When the right is criticized for hateful or inflamatory rhetoric, they always point to somebody calling Bush a Fascist or worse.  Somebody, yes, but potential presidential candidates and major spokesmen for your movement?  Not that I'm aware of, and for what it's worth I don't like it and think they should shut up too.

Are the apologists for looking at races through a rifle gunsight, for "don't retreat, reload" rhetoric, and "fire a fully automated M16" fundraisers, etc. equally ready to defend 60s/70s radicals and radical wannabees who called police "Pigs"?  Will they say with equal assurance that that didn't contribute in any way to the rash of cop-killings around that time?  Would they jump down the throat of anyone who said "we don't want to hear this sort of abuse"?  If a cop-killer was insane would they swear that he could not possibly have been influenced by a climate of hate?

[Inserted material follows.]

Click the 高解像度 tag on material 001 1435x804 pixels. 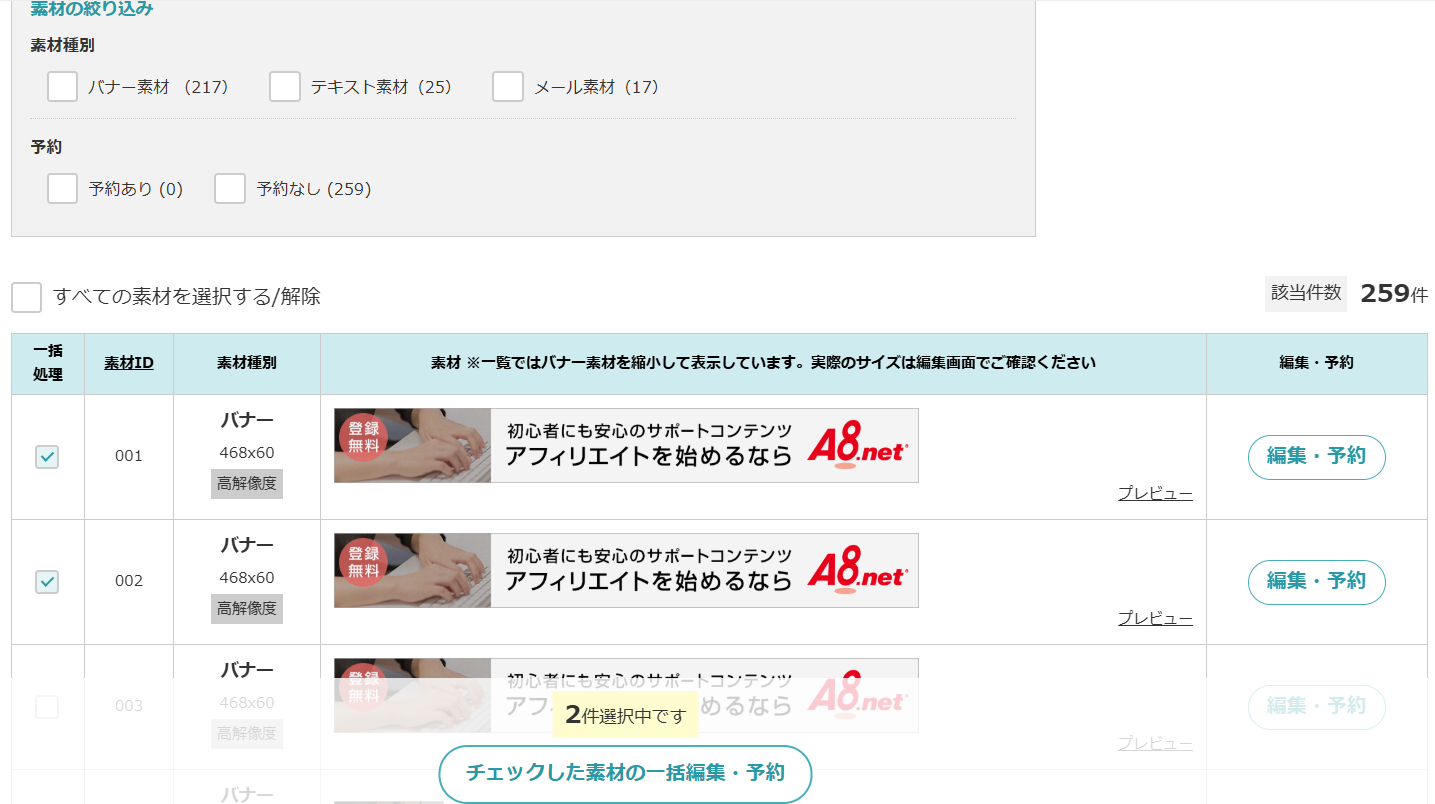point(247,484)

The common complaint on the right is how instantly Palin's gunsight ads, and Jesse Kelly's "Shoot a fully automatic M16" and "help remove Gabrielle Giffords from office" fundraisers.  Well, these were very big news when they happenned,  and had direct relevance to Giffords so people just thought of them immediately.  They didn't have to search the internet as was done to find an unknown liberal saying Giffords was "Dead to him/her" for, of all things, voting against keeping Nancy Pelosi on for a few more days (trying to produce arguments in the early minutes after the gunfire that shooter was a liberal).  Google the phrase "is dead to me" (WITH the double quotes around it) and see if you can find a case where it implies "somebody should shoot XYZ".  "Dead to me" is very different from "Will no-one rid me of this meddlesome priest" (another phrase you can google if you don't recognize it).

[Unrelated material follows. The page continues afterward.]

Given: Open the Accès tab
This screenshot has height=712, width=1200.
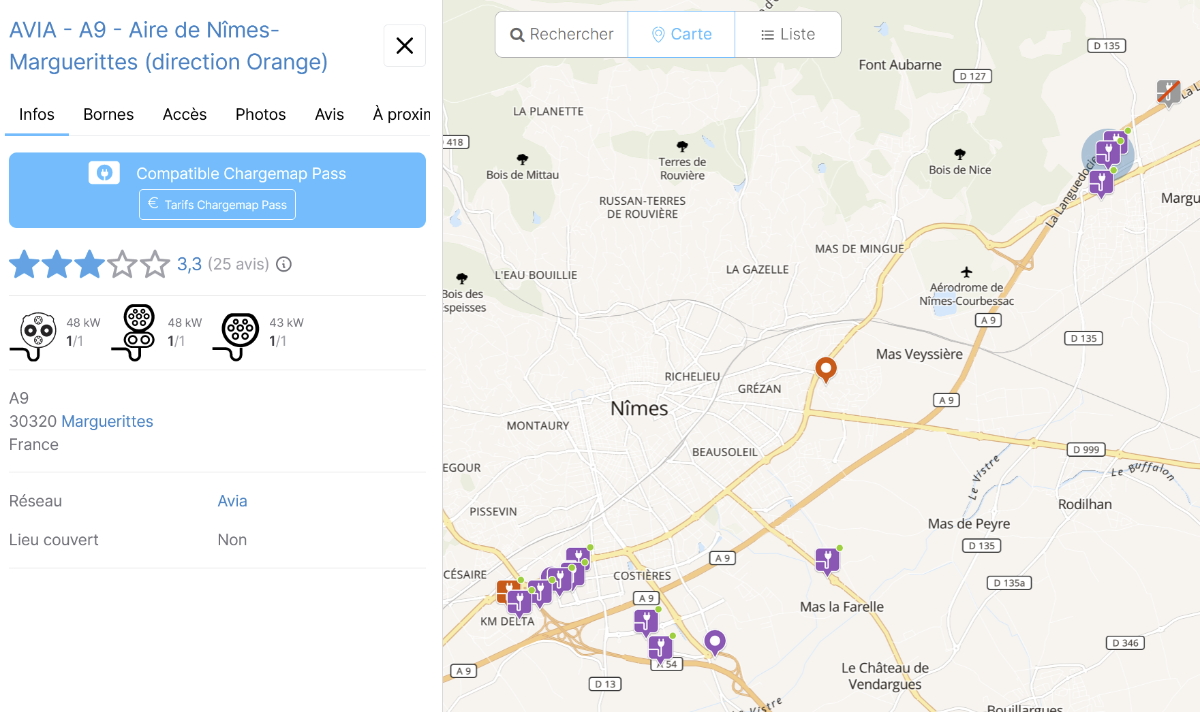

Charles Krauthammer,  January 12 (?) editorial, alluded to  three "rabid partisans" who "blame" the recent shooting on Sarah Palin,  yet each has made some statement to the effect of "It is facile and mistaken to attribute this particular madman’s act directly to Republicans or Tea Party members".

People have, however been saying for some time now that the systematic racheting up of anger and hatred, the labeling every progressive as a "fascist" or "traitor", the cartoons that make Obama look like the "Joker" or a vampire (not in one cartoon, but as a regular feature on Michelle Malkin's site) -- these things are apt to inspire some hateful and/or unstable person to violence.  So when a horrendous act of violence does occur, and is even aimed at one of the primary targets of such campaigns, people are apt to say "Well, that's what I was afraid of, now can we talk about toning it down?"  And people are sincere when they ask that -- it is not an opportunistic pouncing on a chance to launch an attach on conservatives -- an absurd interpretation which the right started promoting the minute someone raised such a point, which is to say almost immediately after the news of the shooting came out.

Anyone listening to the "rabid partisans" on NPR today would have heard a segment in which an expert said the extreme abuse of marijuana combined with paranoia and/or schizophrenia enormously increase the chance of violent action.  They are actually looking at this from a variety of different angles because that is what they do.

This is an angry message but there is not the slightest hint that anyone should be the target of violence, nor have I called anyone anything for which violence might be an appropriate response, such as "fascist" or "rabid".  And anyone on either side who does this sort of thing is, in my opinion, playing a dangerous game.